Hayes offered faint praise for CMS’s performance during the enrollment period of 2007. “Administratively, CMS is treading water competently,” he said. Hayes believes that the structure of Part D is too complex to administer and too difficult for beneficiaries to use.
Although the process appears to have gone substantially more smoothly for the 2007 coverage period, it has not been without problems.
CMS has acknowledged the some health plans, including United Healthcare, took too long to provide beneficiaries with information about alterations to their coverage.

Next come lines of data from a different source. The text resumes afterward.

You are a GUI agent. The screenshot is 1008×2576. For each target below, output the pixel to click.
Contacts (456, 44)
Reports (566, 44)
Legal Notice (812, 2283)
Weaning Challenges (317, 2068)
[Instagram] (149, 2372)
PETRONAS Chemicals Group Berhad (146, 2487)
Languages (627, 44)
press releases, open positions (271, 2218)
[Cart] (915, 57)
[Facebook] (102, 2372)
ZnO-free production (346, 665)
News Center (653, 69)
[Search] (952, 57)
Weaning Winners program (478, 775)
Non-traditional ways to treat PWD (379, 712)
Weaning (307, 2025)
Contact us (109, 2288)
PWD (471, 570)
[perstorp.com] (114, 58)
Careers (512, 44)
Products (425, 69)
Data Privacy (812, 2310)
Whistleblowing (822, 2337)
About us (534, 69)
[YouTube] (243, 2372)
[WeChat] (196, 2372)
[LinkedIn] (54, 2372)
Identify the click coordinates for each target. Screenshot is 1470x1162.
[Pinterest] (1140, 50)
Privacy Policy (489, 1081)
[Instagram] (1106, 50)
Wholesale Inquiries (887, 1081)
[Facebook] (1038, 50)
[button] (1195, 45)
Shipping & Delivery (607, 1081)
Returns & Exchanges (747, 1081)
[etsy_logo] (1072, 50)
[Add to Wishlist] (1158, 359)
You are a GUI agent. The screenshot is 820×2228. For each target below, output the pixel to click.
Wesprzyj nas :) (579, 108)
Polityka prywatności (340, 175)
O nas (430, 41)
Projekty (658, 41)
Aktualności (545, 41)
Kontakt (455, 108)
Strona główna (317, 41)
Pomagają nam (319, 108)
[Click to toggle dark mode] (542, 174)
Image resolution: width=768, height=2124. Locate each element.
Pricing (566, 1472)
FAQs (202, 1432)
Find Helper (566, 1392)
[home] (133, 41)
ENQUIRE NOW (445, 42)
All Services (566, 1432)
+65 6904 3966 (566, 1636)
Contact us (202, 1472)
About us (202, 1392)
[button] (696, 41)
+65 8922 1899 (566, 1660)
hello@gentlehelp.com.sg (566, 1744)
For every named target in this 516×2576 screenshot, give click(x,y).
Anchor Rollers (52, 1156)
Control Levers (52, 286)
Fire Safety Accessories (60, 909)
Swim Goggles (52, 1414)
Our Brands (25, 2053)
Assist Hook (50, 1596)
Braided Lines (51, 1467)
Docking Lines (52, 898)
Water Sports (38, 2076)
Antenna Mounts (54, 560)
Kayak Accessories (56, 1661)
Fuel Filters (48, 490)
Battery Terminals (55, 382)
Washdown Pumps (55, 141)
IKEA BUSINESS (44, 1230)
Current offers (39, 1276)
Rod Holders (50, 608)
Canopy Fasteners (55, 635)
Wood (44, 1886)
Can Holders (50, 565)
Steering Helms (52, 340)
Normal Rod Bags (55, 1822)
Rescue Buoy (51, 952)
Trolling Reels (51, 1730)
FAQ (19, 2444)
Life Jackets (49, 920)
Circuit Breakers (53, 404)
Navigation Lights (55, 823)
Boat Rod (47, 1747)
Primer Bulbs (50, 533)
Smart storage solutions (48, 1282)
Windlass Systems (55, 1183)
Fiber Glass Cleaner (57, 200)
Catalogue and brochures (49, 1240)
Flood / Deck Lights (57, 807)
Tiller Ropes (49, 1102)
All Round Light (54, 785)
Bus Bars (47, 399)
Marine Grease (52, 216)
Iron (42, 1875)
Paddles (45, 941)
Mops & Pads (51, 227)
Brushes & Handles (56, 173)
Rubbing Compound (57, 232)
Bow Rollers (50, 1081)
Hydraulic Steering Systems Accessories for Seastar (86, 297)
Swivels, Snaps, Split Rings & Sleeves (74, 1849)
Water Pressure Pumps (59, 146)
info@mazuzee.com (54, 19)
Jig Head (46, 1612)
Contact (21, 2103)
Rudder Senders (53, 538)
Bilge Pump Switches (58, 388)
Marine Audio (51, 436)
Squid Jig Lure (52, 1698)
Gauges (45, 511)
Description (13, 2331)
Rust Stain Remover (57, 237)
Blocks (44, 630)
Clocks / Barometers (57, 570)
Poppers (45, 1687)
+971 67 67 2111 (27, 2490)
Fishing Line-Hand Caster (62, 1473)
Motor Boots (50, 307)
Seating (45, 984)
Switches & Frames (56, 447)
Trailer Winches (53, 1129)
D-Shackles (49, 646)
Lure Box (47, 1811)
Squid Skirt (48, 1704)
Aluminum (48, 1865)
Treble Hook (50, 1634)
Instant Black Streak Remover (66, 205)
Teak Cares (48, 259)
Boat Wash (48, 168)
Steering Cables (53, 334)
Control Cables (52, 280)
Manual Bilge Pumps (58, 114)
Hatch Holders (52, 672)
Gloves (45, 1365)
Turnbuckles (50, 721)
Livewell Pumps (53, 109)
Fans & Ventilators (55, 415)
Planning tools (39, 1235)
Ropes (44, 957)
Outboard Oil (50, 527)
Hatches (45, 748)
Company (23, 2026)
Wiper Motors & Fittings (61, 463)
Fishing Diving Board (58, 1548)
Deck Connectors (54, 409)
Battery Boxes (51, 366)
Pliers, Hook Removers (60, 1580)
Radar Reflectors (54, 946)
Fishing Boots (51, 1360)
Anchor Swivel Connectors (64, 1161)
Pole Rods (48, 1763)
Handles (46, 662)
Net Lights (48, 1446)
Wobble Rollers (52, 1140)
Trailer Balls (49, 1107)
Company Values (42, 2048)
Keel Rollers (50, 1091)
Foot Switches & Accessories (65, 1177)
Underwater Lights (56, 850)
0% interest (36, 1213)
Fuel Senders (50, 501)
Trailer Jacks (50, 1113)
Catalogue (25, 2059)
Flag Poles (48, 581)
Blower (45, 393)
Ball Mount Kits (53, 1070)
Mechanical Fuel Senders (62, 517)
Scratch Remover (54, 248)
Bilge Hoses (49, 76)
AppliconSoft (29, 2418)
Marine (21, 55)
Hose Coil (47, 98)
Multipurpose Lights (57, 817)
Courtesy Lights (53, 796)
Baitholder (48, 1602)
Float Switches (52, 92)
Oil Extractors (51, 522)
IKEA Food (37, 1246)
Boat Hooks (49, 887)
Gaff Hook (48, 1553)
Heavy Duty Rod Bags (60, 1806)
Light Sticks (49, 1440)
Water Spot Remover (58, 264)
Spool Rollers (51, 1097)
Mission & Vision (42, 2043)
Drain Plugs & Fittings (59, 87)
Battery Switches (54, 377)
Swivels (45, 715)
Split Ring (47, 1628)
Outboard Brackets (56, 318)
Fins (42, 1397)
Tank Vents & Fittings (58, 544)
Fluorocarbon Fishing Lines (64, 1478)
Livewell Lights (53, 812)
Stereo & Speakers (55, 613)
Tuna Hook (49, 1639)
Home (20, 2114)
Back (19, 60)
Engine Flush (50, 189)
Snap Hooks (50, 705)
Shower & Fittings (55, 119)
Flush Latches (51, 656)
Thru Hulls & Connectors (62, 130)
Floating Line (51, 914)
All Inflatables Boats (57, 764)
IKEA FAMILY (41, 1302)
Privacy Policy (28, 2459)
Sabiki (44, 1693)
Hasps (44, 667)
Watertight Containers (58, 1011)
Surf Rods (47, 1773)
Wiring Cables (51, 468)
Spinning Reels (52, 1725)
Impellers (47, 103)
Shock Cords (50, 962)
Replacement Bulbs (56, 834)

Approximately 250,000 people who did not receive an “annual notice of change” document by Oct. 31 will have until Feb. 15 to choose a plan, CMS said last week.
The availability of timely and accurate information on Part D plans, or the lack thereof, has been a recurrent theme in Democratic criticism of the program.
Incoming Senate Finance Committee Chairman Max Baucus (D-Mont.) was one of two Democrats who helped to write the bill that created Part D, but he frequently has expressed dissatisfaction with the administration’s and the health plans’ performance in disseminating information to beneficiaries.
The problems with the annual notices of change prompted strong words from Baucus. “It is unacceptable that a number of drug plans failed to uphold their fundamental responsibility to give this notice to Medicare beneficiaries,” he said in a written statement provided by his spokeswoman.
“We need to make sure that folks are getting all of the information that they need to make decisions during the open enrollment period,” Baucus said.
Baucus also reiterated his vow to pursue changes to Part D to make it “more consistent and simpler for seniors to use.”